* Excerpted data *
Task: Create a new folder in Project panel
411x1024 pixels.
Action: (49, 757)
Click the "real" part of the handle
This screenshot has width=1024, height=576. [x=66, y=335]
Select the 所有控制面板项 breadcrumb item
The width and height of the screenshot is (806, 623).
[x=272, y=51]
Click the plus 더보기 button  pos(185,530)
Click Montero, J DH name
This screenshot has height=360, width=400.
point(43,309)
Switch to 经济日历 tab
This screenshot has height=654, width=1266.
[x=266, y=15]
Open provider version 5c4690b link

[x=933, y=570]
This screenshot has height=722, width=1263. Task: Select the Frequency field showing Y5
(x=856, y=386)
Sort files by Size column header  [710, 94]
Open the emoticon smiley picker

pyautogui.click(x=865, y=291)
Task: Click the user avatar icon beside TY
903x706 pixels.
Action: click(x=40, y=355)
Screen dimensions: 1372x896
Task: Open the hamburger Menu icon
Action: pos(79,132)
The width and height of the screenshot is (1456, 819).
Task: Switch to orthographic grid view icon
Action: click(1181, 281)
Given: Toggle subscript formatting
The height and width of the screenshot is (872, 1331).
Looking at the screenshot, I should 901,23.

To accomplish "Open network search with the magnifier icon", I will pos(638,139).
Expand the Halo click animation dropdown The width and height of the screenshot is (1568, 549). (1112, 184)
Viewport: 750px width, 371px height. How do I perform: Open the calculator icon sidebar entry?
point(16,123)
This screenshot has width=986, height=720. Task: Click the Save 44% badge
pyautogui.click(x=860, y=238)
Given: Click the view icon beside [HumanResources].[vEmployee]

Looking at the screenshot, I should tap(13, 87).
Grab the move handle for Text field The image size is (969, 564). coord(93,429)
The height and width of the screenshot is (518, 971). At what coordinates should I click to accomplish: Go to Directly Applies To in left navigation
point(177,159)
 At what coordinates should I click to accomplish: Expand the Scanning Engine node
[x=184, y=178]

* Short problem *
Please copy every one of the entries above word for word, with each line unchanged and in its original order.

* Full answer *
Task: Create a new folder in Project panel
411x1024 pixels.
Action: (49, 757)
Click the "real" part of the handle
This screenshot has width=1024, height=576. [x=66, y=335]
Select the 所有控制面板项 breadcrumb item
The width and height of the screenshot is (806, 623).
[x=272, y=51]
Click the plus 더보기 button  pos(185,530)
Click Montero, J DH name
This screenshot has height=360, width=400.
point(43,309)
Switch to 经济日历 tab
This screenshot has height=654, width=1266.
[x=266, y=15]
Open provider version 5c4690b link

[x=933, y=570]
This screenshot has height=722, width=1263. Task: Select the Frequency field showing Y5
(x=856, y=386)
Sort files by Size column header  [710, 94]
Open the emoticon smiley picker

pyautogui.click(x=865, y=291)
Task: Click the user avatar icon beside TY
903x706 pixels.
Action: click(x=40, y=355)
Screen dimensions: 1372x896
Task: Open the hamburger Menu icon
Action: pos(79,132)
The width and height of the screenshot is (1456, 819).
Task: Switch to orthographic grid view icon
Action: click(1181, 281)
Given: Toggle subscript formatting
The height and width of the screenshot is (872, 1331).
Looking at the screenshot, I should 901,23.

To accomplish "Open network search with the magnifier icon", I will pos(638,139).
Expand the Halo click animation dropdown The width and height of the screenshot is (1568, 549). (1112, 184)
Viewport: 750px width, 371px height. How do I perform: Open the calculator icon sidebar entry?
point(16,123)
This screenshot has width=986, height=720. Task: Click the Save 44% badge
pyautogui.click(x=860, y=238)
Given: Click the view icon beside [HumanResources].[vEmployee]

Looking at the screenshot, I should tap(13, 87).
Grab the move handle for Text field The image size is (969, 564). coord(93,429)
The height and width of the screenshot is (518, 971). At what coordinates should I click to accomplish: Go to Directly Applies To in left navigation
point(177,159)
 At what coordinates should I click to accomplish: Expand the Scanning Engine node
[x=184, y=178]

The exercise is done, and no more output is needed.